Gardening in White Pants
“Now faith is confidence in what we hope for and assurance about what we do not see.” Hebrews 11:1 (NIV)
I am an unlikely gardener. My grandfather could grow tomatoes with his eyes closed, but I never seemed to get it. For most of my life I craved instant results and quick fixes. I wanted flourishing and full bloom, right from the start.
I preferred to skip the in-between part. The sometimes-awkward waiting, tending and growing part. So, it’s no surprise that I’ve killed a lot of plants in my life.
But, after a miraculous season of God transforming my hopeless marriage and redeeming what felt impossible to change — infidelity, hurt and broken promises — I felt a new, somewhat unexplainable, desire to start a garden.
Gardening had always seemed like a gentle hobby for those who had more time on their hands. Yet, here’s a sentence I never thought I’d type, much less live: God was transforming a plant-killer like me into a gardener.
As my life was being changed by God’s grace, my hands followed.

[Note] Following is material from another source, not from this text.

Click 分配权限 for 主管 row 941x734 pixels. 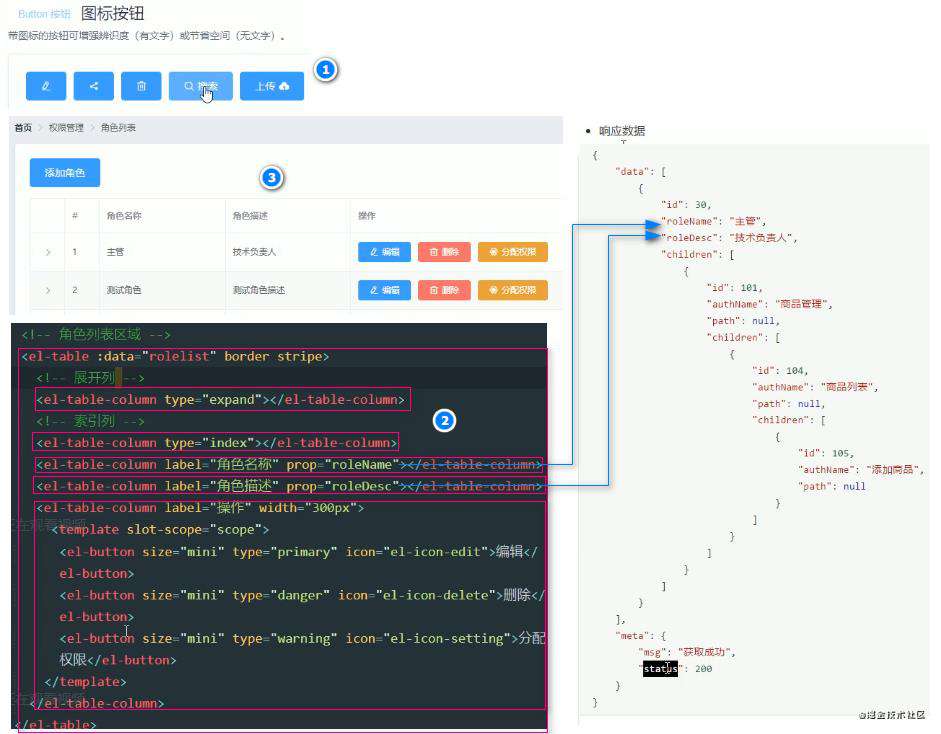point(513,252)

One Saturday morning, I stood in the yard and opened a packet of yellow pear tomato seeds. As I unsealed it, I steadied my hands. If you’ve ever enjoyed an heirloom tomato in the summer, you may have noticed the seeds. They are tiny and delicate. I reached into the packet and touched one with my pointer finger. It grasped on to me, as if I now held some responsibility for its life. I could choose to cultivate it or let it remain dormant.

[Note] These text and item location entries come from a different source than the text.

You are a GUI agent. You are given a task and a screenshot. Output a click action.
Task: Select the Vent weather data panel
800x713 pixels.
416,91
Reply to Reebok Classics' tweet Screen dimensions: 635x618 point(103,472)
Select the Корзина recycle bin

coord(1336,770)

Inside a seed is something powerful: potential. And potential is scary, isn’t it? It calls us to grow — to take action, become and step forward in faith.
“Now faith is confidence in what we hope for and assurance about what we do not see.” (Hebrews 11:1)
Planting seeds is risky. It’s putting our trust in something bigger than we are. It’s optimism and faith. It requires letting go, and I don’t like letting go. I like being in control. I like efficiency, security, routine, predictability. I like having a plan.
As I looked down at the seeds, I knew I held possibility in my hands. What do I do now? How do I plant this? How many seeds do I plant at once? What if I don’t do this perfectly and it doesn’t grow?
I had a choice to make: Risk imperfect progress to grow new life, or regret not growing anything at all. In that moment, faced with the possibilities in a tiny tomato seed, I chose fear over faith.
Yes, you read that right.
I flicked the seed off my finger back into the packet and sealed it up.
I was too afraid to plant anything from seeds at first. I feared I would mess up and everything in my garden would die. And I believed the lie that if I couldn’t do it perfectly, I wasn’t going to do it at all. I was conditioned to think that messes were bad and doing it perfectly the first time was good.
We don’t like imperfect starts, do we? We want perfect right out of the gate.
But all plants grow through the dirt, and so do we. Making a mess doesn’t mean you become one.
Trying to cultivate an intentional life without making a mess at times is like trying to garden in white pants. I’ve done this — stepping out into the tomato vines, thinking I’ll just prune a couple of rogue vines and somehow walk away dirtless. But keeping my white pants clean isn’t possible when pruning “the Bobs,” as we call our tomatoes (thank you, VeggieTales). That doesn’t ever happen, no matter how hard I try.